Hi, External Image
I’d like to write a simple sample to demonstrate the out-of-order execution model and synchronization mechanism based on events. However it doesn’t work as expected and everything is same as in-order execution. I test it on OpenSUSE 12.1 with GTX 570 and driver is 295.20.
The key codes are simple. There are three kernels: empty, caesarCipher and divergence.
//The most simple kernel. Just do nothing
__kernel void empty(){
return;
}
//Naive cipher.
__kernel void caesarCipher(__global char* plainText){
size_t id=get_global_id(0);
plainText[id]=(plainText[id]+id)%256;
}
//Simple divergence computation for 1D data.
__kernel void divergence(__global float* fieldData, __global float* divergenceData, float factor){
size_t id=get_global_id(0);
float upValue=fieldData[id];
float bottomValue=upValue;
if(id>=2){
bottomValue=fieldData[id-2];
}
size_t globalSize=get_global_size(0);
if(id<globalSize-2){
upValue=fieldData[id+2];
}
divergenceData[id]=(upValue-bottomValue)*factor;
}
Kernel caesarCipher and deivergence need source data. So there five main steps includes writing two data buffer and executing three kernel.

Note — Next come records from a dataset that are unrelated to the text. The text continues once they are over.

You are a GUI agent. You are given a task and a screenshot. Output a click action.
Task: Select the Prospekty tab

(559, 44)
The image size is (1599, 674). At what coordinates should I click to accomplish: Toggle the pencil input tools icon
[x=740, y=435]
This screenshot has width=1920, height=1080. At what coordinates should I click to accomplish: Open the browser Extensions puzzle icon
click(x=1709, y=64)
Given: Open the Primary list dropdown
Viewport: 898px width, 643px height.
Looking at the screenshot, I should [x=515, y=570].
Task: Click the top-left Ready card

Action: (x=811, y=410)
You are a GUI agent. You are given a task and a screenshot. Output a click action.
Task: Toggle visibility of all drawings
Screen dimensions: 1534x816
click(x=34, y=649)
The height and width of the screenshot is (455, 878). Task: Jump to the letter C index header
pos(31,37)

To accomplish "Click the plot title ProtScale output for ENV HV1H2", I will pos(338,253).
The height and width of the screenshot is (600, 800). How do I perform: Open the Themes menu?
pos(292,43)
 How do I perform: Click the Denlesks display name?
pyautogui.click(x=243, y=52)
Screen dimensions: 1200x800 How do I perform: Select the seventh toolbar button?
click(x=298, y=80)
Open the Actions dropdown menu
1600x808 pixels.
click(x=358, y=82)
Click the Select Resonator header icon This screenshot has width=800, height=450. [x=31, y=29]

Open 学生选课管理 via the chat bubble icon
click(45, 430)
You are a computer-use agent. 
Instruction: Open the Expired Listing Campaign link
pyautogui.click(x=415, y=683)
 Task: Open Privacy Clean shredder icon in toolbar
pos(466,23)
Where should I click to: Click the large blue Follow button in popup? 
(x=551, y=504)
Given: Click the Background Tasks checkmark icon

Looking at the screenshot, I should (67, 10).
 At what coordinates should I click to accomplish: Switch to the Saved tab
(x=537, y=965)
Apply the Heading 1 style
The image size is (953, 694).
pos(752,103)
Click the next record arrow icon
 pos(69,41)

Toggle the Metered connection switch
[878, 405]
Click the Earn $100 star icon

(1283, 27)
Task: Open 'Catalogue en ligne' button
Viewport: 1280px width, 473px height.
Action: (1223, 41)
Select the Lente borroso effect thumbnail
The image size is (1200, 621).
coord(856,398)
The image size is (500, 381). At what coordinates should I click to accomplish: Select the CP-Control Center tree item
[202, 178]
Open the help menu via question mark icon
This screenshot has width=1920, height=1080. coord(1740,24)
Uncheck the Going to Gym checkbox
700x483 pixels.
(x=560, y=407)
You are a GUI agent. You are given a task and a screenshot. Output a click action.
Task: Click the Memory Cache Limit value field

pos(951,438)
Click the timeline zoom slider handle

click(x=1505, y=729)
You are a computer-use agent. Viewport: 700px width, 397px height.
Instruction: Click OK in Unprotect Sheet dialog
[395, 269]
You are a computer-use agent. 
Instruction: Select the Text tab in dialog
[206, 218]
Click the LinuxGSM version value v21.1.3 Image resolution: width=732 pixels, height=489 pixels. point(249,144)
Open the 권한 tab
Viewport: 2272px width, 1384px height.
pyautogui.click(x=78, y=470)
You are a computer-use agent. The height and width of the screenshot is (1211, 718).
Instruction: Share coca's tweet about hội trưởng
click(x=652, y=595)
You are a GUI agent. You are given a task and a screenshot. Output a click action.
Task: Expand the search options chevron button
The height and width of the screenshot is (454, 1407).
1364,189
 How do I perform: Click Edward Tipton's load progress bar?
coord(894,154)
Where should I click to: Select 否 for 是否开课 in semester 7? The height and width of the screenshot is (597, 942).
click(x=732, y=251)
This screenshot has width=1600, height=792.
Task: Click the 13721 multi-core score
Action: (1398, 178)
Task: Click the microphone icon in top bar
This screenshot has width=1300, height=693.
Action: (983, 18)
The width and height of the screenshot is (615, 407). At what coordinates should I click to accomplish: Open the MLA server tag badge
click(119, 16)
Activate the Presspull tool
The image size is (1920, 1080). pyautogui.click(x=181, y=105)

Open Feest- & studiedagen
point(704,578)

clCommandQueue= cl::CommandQueue(clContext, *(clDevices.begin()),CL_QUEUE_PROFILING_ENABLE|CL_QUEUE_OUT_OF_ORDER_EXEC_MODE_ENABLE,&clError);
cl::Kernel emptyKernel(clProgram, "empty");
cl::Kernel divergenceKernel(clProgram, "divergence");
cl::Kernel caesarCipherKernel(clProgram, "caesarCipher");
//Data buffer
cl::Buffer plaintextBuffer(clContext, CL_MEM_READ_WRITE, num*sizeof(cl_char));
cl::Buffer fieldDataBuffer(clContext, CL_MEM_READ_ONLY, num*sizeof(cl_float));
cl::Buffer divergenceDataBuffer(clContext, CL_MEM_WRITE_ONLY, num*sizeof(cl_float));
caesarCipherKernel.setArg<cl::Buffer > (0, plaintextBuffer);
divergenceKernel.setArg<cl::Buffer > (0, fieldDataBuffer) ;
divergenceKernel.setArg<cl::Buffer > (1, divergenceDataBuffer) ;
divergenceKernel.setArg<cl_float > (2, 0.25) ;
cl::Event writePlainTextEvent;
cl::Event writeFieldDataEvent;
cl::Event executeEmptyKernelEvent;
cl::Event executeCaesarKernelEvent;
cl::Event executeDivergenceKernelEvent;
//Write source data for kernel divergence
clCommandQueue.enqueueWriteBuffer(fieldDataBuffer, CL_FALSE, 0, num*sizeof(cl_float), fieldData.data(), NULL, &writeFieldDataEvent);
//Execute the kernel empty
clCommandQueue.enqueueNDRangeKernel(emptyKernel, cl::NullRange, cl::NDRange(num), cl::NullRange,NULL,&executeEmptyKernelEvent);
//Execute the kernel divergence
std::vector<cl::Event> divergenceWaitEvents;
divergenceWaitEvents.push_back(writeFieldDataEvent);
clCommandQueue.enqueueNDRangeKernel(divergenceKernel, cl::NullRange, cl::NDRange(num), cl::NullRange,&divergenceWaitEvents,&executeDivergenceKernelEvent);
//Write source data for kernel caesarCipher
clCommandQueue.enqueueWriteBuffer(plaintextBuffer, CL_FALSE, 0, num*sizeof(cl_char),plaintext.data(),NULL,&writePlainTextEvent) ;
//Execute the kernel caesarCipher
std::vector<cl::Event> caesarCipherWaitEvents;
caesarCipherWaitEvents.push_back(writePlainTextEvent);
clCommandQueue.enqueueNDRangeKernel(caesarCipherKernel, cl::NullRange, cl::NDRange(num), cl::NullRange,&caesarCipherWaitEvents,&executeCaesarKernelEvent);
clCommandQueue.finish();
I set the flag CL_QUEUE_OUT_OF_ORDER_EXEC_MODE_ENABLE for command queue and use waiting events for synchronization. I think it is enough for out-of-order execution. The kernel empty depends on no data so it should execute at the very beginning and the writing data into plaintextBuffer should begin just after the finish of writing into fieldDataBuffer. But the result is very same as in order. See the results by Nvidia visual profiler
in-order:
out-of-order
Where is the problem? Anybody has the out-of-order sample? Thanks!